**Supplied text**
Five Civilized Tribes

Civilized Tribes, Five

CIVILIZED TRIBES, FIVE

CIVILIZED TRIBES, FIVE. Five Civilized Tribes was a collective name used to describe the Chickasaw, Choctaw, Cherokee, Creek, and Seminole Indians during the nineteenth century. The term "civilized" stemmed from the willingness of many of these natives to adopt Christianity and to use the tools of white American culture to preserve their Indian identity. While living in their homelands in the American Southeast, some members of these tribes adopted commercial agriculture and chose to live like their American neighbors. Some established plantations and owned slaves. By 1867, all five tribes had been removed to Indian Territory and were ruled by constitutional governments, which mirrored the political institutions of the United States. These practices continued into the late nineteenth century, as did the tension between those who adopted the majority culture's traditions and those who did not. Those more inclined to white ways were keen on integrating Indian Territory into the national economy, often welcoming white settlers to their homeland and renting out parcels of land to them. By 1890, Indians in the Territory were outnumbered by more than two to one by whites and African Americans. The United States abolished the governments of the Five Tribes in 1898 and admitted Oklahoma to the Union in 1907. In the twentieth century members of these tribes sought to establish unity amongst themselves by defining "Indianness" in terms of blood, not traditional cultural practices.

**Extracted entries**

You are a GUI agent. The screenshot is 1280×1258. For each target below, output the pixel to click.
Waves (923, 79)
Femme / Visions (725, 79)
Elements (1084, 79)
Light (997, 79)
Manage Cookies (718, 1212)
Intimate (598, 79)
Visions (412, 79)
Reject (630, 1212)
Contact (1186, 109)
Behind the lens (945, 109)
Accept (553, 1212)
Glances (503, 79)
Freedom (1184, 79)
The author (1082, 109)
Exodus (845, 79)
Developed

**What you have to do**
Please give the year the United States abolished the governments of the Five Tribes, according to the text on the Five Civilized Tribes.

**Result**
1898